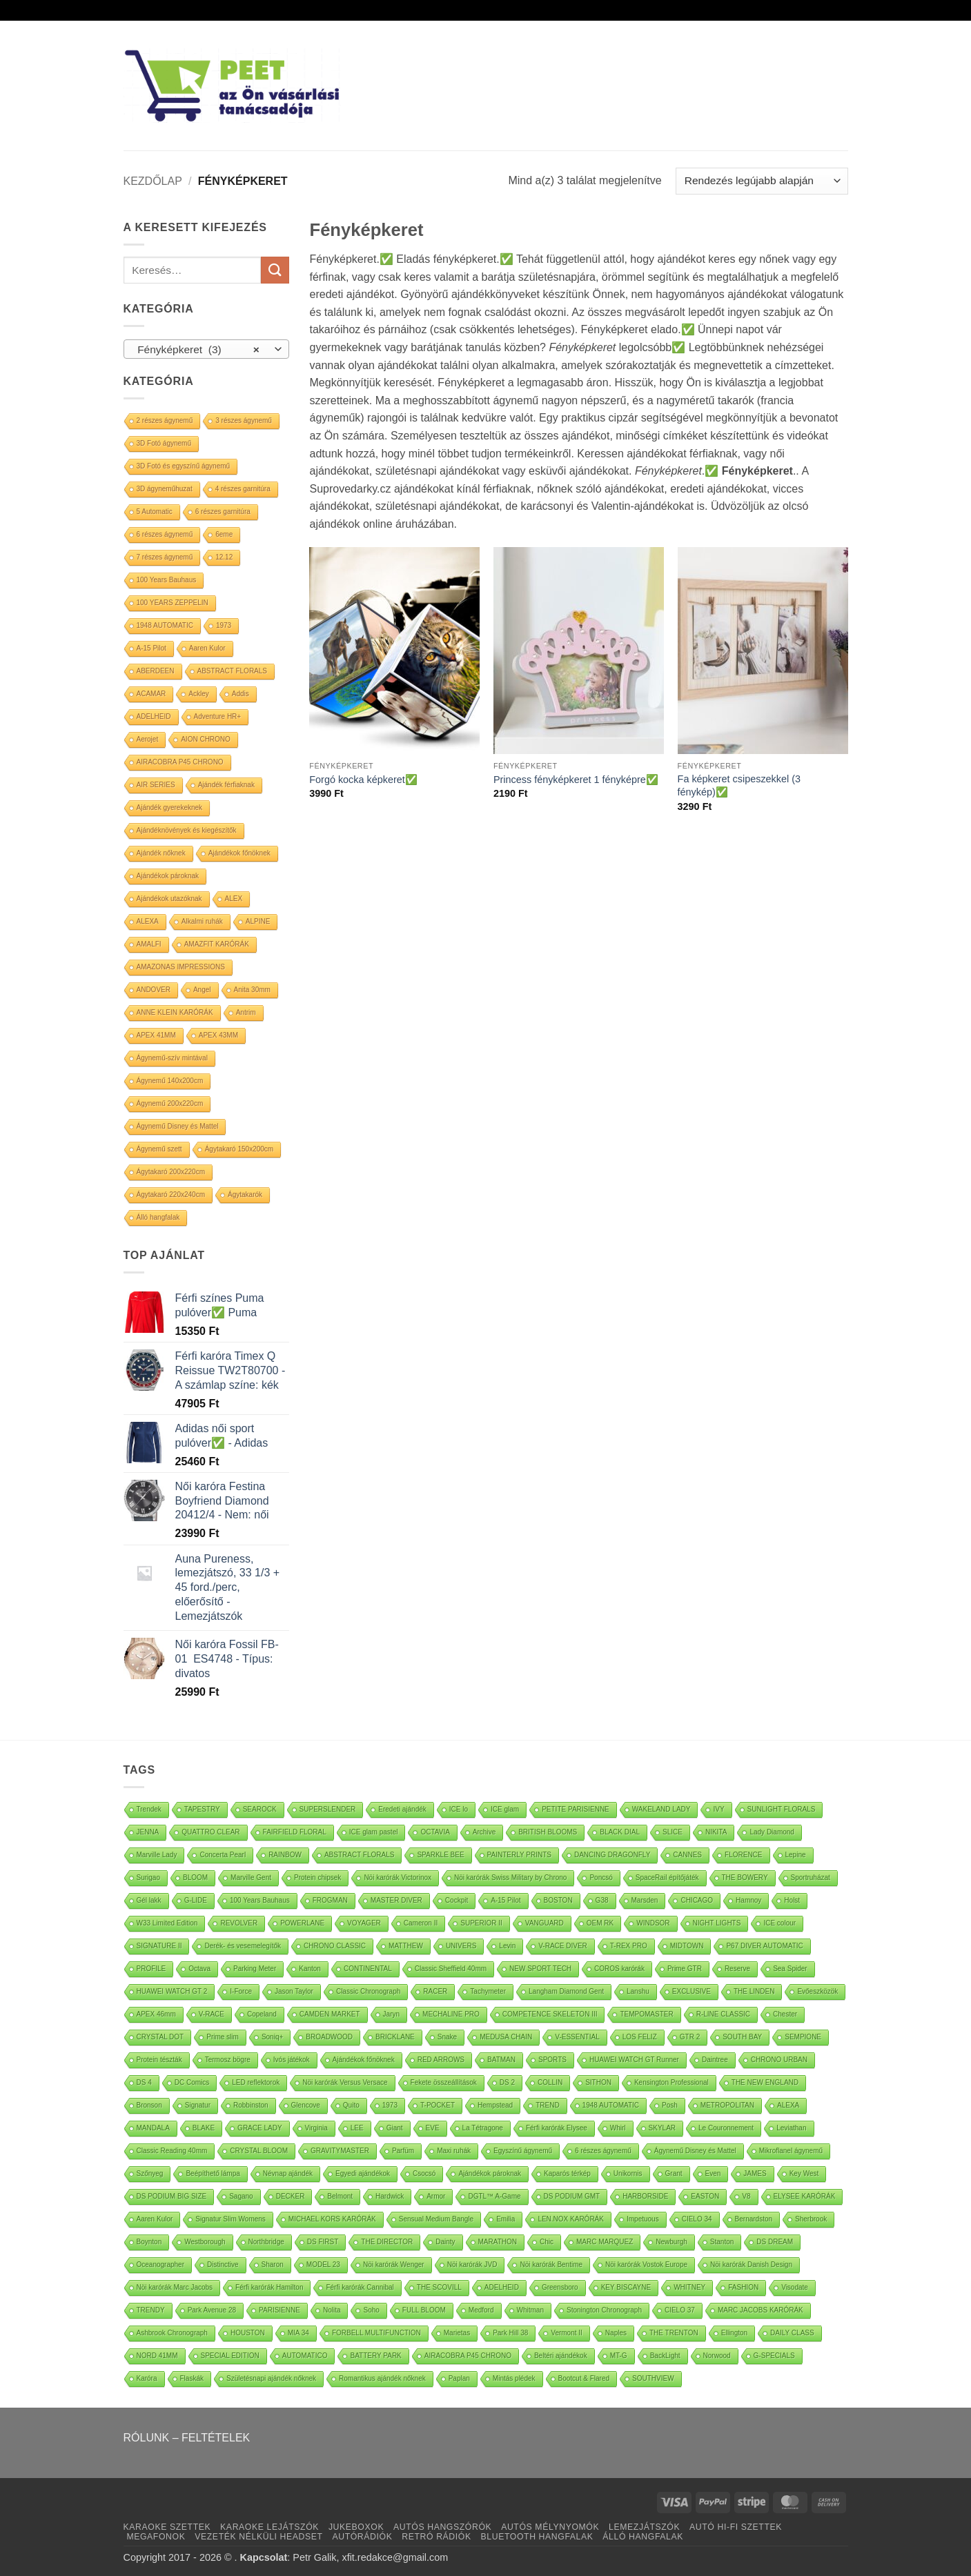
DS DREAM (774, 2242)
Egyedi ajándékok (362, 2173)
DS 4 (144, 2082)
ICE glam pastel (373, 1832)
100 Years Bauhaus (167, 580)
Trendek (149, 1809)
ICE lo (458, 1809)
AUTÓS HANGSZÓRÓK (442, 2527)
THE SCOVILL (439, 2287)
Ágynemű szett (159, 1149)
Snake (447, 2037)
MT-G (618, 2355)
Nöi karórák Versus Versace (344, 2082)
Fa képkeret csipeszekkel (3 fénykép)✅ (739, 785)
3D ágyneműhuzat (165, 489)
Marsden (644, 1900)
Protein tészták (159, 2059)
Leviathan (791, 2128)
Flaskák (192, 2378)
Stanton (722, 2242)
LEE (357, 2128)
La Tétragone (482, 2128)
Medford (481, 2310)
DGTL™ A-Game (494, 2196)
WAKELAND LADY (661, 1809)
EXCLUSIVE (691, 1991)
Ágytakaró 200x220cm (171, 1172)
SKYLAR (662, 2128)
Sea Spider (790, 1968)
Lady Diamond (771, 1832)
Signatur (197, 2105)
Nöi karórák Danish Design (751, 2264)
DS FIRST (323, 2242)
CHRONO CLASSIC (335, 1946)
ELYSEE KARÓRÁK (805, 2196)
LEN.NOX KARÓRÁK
###
*WHAT IS EXPECTED*
With the line that has "Snake (447, 2037)" as the first and the line that has "Nöi karórák Danish Design (751, 2264)" as the last, repeat exactly that run of lines above and no more.

*RESPONSE AREA*
Snake (447, 2037)
MT-G (618, 2355)
Nöi karórák Versus Versace (344, 2082)
Fa képkeret csipeszekkel (3 fénykép)✅ (739, 785)
3D ágyneműhuzat (165, 489)
Marsden (644, 1900)
Protein tészták (159, 2059)
Leviathan (791, 2128)
Flaskák (192, 2378)
Stanton (722, 2242)
LEE (357, 2128)
La Tétragone (482, 2128)
Medford (481, 2310)
DGTL™ A-Game (494, 2196)
WAKELAND LADY (661, 1809)
EXCLUSIVE (691, 1991)
Ágytakaró 200x220cm (171, 1172)
SKYLAR (662, 2128)
Sea Spider (790, 1968)
Lady Diamond (771, 1832)
Signatur (197, 2105)
Nöi karórák Danish Design (751, 2264)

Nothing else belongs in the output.